The Clean Diet’s objective is to remove toxins from the body, promote a healthy, well-working digestive system, and encourage weight loss. This is not a diet that requires a lot of odd purchases. You can use meal replacements, but the Clean Diet is just as great with whole, organic foods, that are considered “clean.”
What Is “Clean”?
Clean foods are those that are considered close to the source. A whole pear is considered clean, where a can of diced pears in syrup is not. A steak or chicken breast is clean, but processed chicken nuggets don’t fit the bill. In other words, the least processed, most natural foods are the best. Organic and natural foods are your best bet.
A few small changes to your usual nutrition routine will make a big difference as you detoxify. Try switching bleached flour for whole wheat flour. Incorporate spices like chili powder, garlic or oregano so you can reduce fats and oils. Olive oil or Enova oil are great choices to help you eliminate butter or other saturated fats.
The best thing you can do for your body, according to the Clean Diet, is to drop processed foods from your diet. Spend one day getting clean foods prepped that you can freeze, like meatloaf, chicken cacciatore, soups and stews. Prep burger patties made from lean ground sirloin, bison or ground turkey, and place between wax paper, then freeze.
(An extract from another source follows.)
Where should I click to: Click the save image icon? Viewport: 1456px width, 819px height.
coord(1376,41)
You’ll avoid eating in restaurants with epic-sized portions and questionable additives if you have delicious, ready-made food at home.
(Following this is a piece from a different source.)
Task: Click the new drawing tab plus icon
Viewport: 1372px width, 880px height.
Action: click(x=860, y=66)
Purchase your produce and prep it as soon as you get home. Wash and dry the lettuce, chop an onion, peel and cut the carrots, etc. Do what you need to do to make your life easy, so you don’t reach for processed foods like microwave meals or frozen pizzas.
On the clean diet, adding some lifestyle changes (besides food) to your repertoire is necessary. Adding anti-toxin practices should happen at least once a day. Add meditation, sauna and massage to your daily routine, and analyze your bowel movement cycle. You should go at least once a day. With your doctor’s approval, the Clean Diet suggests a laxative if you are not having a daily bowel movement. It’s important to keep up your exercise, or to add in simple exercise when you can. Try taking the stairs instead of the elevator, or walking to your co-worker’s desk to talk, rather than send an email.
Clean Food Options
Choose fruits and veggies that are high in fiber and antioxidants. If you’re not sure what to pick, go for color. Leafy greens and veggies like broccoli, asparagus or squash are the most beneficial. Fruits with lots of color, like berries, mangoes or watermelons round out your colorful plate, giving you the best nutrient profile. Whole grains like quinoa, lentils and raw nuts provide the carbs that you need for energy, and fiber to keep your digestive tract clean and full of “good” bacteria. Lean protein like turkey, chicken and fish are the best options for protein to keep you full.